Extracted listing
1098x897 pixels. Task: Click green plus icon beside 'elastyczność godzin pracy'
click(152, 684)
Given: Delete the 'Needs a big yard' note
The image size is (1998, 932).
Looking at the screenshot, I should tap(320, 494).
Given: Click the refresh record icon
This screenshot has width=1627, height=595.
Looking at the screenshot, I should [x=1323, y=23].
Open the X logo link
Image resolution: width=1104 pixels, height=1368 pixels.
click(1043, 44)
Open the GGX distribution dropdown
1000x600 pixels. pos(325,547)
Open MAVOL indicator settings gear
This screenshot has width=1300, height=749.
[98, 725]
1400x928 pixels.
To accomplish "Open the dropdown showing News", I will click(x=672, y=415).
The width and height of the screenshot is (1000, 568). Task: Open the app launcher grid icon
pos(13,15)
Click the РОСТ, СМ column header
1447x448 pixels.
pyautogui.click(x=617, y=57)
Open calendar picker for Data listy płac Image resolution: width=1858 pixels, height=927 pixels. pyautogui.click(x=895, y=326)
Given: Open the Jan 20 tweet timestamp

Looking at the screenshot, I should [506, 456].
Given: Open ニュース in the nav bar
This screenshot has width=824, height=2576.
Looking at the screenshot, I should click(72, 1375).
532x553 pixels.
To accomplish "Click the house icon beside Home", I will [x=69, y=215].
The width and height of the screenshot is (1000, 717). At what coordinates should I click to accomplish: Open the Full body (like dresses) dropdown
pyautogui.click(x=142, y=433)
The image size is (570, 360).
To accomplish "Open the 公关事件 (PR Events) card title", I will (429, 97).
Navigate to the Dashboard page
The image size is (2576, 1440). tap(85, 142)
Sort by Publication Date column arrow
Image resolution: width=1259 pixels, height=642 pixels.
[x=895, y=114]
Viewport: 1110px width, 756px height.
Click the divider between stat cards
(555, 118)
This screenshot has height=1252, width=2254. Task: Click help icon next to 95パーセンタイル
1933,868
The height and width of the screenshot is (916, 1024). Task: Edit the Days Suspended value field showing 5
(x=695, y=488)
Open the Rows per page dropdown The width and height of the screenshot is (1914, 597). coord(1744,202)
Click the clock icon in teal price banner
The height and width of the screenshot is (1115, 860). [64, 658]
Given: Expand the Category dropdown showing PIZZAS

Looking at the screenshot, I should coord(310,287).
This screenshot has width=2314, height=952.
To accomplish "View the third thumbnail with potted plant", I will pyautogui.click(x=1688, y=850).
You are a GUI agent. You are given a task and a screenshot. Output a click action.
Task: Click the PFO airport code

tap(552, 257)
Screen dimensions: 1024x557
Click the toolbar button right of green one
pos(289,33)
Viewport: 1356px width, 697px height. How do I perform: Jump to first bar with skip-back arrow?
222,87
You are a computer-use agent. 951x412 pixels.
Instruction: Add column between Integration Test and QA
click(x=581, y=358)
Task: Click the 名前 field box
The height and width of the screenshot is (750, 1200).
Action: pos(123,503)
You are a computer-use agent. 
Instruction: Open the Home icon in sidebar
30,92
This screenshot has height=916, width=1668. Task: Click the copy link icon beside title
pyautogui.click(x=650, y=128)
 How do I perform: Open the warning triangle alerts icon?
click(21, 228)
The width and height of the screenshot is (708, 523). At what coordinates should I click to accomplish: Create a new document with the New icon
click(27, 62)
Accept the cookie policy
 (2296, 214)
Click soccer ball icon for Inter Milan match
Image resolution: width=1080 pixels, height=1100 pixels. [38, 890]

▶ **Aim of the task**:
Copy out the lines of the listing above word for word, beginning with the line containing "Given: Delete the 'Needs a big yard' note" and ending with the line containing "will click(x=672, y=415).", both included.

▶ **Result of this exercise**:
Given: Delete the 'Needs a big yard' note
The image size is (1998, 932).
Looking at the screenshot, I should tap(320, 494).
Given: Click the refresh record icon
This screenshot has width=1627, height=595.
Looking at the screenshot, I should [x=1323, y=23].
Open the X logo link
Image resolution: width=1104 pixels, height=1368 pixels.
click(1043, 44)
Open the GGX distribution dropdown
1000x600 pixels. pos(325,547)
Open MAVOL indicator settings gear
This screenshot has width=1300, height=749.
[98, 725]
1400x928 pixels.
To accomplish "Open the dropdown showing News", I will click(x=672, y=415).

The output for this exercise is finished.